RE:RE:RE:MTD and the FDA I think you are right safety and toxicity issues are becoming less tolerated by patients, docs and the fda so the bottom end of you're efficacy widow, the furthest from toxicity, is as important as the top end. Certainly looks like you can kill a drugs revenue potential by dosing too high.
scarlet1967 wrote: I think THTX needs to pay close attention to oncopeptid's situation, their PDC commercialization seems to be going nowhere due to the mortality issues. Now they haven't clarified what is the reason for the mortality but it seems to be an element of lack of safety reading between the lines! They seems to have included lower stages of cancers in their other trials now to expand the label for their drug, some are speculating that could be the reason for mortality.
Point is if the safety is due to wider therapeutic window for various stages of cancer then high dose high efficacy approach can backfire later on causing serious issues which can't be reversed during the trial and post potential approval of the drug. So all the speculations to less go higher thus better efficacy to me is a risky approach. Late stage cancer fragil patients shouldn't be exposed to drugs with safety issues, I believe if their PDC shows better safety and even equal efficacy compared to traditional chemotherapy there is an advantage right there.
Wino115 wrote: It could be why they added in a few months to the Phase2 timeline. I think you're right about the advantage of a known toxin. If you have safety all the way to your chosen MTD ( like Kuras Menin-inhibitor) and a wide therapeutic window as THTX has suggested, then maybe you explore high/low dose. The Menin-Inhibitors are new so that's valuable. Docetaxel in tumors is old and they probably know how to use it with low vs high dose like you say. But whatever the FDA works out for TH1902, it shouldn't be throwing a wrench in the works. Add a few more patients to each of the 4 tumors and do a low (or normal taxel equivalent) and MTD. On the other hand, since the normal therapeutic dose of taxel is below where they are, they know a lot about the low dose environment, although not delivered via SORT1.

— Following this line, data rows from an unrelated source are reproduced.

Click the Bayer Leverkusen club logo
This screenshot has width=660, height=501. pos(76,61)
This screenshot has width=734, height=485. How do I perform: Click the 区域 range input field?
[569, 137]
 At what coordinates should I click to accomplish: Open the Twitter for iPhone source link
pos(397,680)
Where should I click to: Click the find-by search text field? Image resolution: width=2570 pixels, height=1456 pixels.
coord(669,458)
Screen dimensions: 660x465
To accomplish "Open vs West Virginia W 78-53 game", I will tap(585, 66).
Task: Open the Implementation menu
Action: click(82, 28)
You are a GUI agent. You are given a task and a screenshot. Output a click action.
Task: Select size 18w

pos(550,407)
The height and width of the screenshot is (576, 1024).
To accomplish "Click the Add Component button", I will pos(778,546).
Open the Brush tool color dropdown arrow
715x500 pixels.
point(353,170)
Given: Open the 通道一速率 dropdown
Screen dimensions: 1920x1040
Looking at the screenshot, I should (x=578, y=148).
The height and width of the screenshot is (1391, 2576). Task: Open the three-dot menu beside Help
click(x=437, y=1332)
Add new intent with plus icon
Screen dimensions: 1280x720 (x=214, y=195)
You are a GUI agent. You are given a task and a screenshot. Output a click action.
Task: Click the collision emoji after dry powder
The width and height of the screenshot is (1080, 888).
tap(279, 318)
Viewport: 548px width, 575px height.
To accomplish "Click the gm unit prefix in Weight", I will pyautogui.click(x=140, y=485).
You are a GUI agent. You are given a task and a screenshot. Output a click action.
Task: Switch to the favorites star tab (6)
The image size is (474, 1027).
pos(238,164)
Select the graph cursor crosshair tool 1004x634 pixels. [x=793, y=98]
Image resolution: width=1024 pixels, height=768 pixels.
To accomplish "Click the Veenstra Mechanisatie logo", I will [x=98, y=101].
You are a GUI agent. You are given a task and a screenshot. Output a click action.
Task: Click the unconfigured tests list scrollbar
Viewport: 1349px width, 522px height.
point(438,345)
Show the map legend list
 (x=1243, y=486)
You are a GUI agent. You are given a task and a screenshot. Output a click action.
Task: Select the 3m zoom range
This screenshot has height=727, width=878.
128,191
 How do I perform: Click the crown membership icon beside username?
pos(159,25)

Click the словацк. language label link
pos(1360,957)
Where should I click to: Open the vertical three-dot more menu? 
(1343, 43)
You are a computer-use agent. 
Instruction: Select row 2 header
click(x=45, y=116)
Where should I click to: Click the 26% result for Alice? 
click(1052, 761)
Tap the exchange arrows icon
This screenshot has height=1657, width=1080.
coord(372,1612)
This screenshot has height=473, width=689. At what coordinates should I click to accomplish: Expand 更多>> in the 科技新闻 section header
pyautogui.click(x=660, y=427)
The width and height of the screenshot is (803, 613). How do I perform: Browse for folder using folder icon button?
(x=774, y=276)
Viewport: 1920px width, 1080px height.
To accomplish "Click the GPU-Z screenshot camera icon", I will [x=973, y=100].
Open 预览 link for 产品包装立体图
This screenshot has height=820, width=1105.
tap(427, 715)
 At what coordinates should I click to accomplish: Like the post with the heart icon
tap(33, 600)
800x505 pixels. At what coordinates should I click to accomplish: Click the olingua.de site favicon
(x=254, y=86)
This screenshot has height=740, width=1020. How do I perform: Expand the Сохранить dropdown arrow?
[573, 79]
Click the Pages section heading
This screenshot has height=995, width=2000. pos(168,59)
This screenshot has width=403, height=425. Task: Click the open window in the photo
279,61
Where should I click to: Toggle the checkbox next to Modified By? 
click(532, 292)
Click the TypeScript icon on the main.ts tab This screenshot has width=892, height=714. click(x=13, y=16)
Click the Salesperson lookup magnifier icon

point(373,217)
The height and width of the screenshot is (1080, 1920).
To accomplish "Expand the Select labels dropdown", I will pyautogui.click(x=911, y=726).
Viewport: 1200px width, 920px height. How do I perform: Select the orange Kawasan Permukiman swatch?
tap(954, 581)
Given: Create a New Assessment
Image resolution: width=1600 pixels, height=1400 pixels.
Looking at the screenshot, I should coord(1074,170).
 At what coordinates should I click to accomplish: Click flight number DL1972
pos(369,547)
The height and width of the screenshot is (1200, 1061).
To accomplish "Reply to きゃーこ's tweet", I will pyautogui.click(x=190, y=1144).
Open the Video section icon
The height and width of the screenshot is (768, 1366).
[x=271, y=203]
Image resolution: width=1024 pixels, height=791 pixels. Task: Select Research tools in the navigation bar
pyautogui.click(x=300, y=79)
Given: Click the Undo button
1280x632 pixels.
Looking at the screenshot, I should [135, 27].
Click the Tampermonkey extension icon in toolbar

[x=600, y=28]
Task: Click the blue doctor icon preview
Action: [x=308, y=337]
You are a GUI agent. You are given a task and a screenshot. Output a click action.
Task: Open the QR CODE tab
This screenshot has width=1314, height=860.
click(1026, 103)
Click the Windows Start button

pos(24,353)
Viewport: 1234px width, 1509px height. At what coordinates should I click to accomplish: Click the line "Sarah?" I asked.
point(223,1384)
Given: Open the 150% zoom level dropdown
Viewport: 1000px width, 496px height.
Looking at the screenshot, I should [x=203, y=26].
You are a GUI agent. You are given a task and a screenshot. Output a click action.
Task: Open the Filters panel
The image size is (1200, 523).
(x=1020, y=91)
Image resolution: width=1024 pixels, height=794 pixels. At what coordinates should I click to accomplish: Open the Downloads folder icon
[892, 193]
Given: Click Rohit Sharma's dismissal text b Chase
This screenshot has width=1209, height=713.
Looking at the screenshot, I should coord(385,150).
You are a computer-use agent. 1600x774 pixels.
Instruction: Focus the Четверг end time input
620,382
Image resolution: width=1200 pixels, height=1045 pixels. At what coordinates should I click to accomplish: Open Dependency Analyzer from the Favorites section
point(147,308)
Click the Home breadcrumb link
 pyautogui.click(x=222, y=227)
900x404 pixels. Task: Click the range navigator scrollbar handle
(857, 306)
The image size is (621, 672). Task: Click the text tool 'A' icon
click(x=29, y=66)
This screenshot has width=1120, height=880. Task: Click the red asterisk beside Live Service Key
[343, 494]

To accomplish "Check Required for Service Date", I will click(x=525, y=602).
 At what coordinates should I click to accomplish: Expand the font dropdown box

qwerty22 wrote: Scarlett brought this news to the board about the fda seeking alternatives to MTD.
https://www.fiercebiotech.com/biotech/fda-s-renewed-focus-oncology-dosing-spooks-investors-but-companies-say-they-were-ready It got me thinking about how thtx might handle this (if they had to), I'm not suggesting they have to atm. Anyway it's pretty well known how normal docetaxel accumulates in tumours. You can use that concentration as your target concentration for dosing. So rather than rely on MTD to find the maximum dose based on safety you use a tumour accumulation number to get a dose based on efficacy. You can only do this because you have the long experience of using docetaxel in patients. I'm not saying this is what they'll do, to me it's just another example of how it might help the drug development process to be using an old, well-understood chemo.
Hopefully they get tumour material and are able to measure drug (and released docetaxel) in the tumour. It will be a good number to have for many reasons. If investors were truly spooked by the FDA's shift from MTD, it would be good for thtx to have a pre-prepared solution.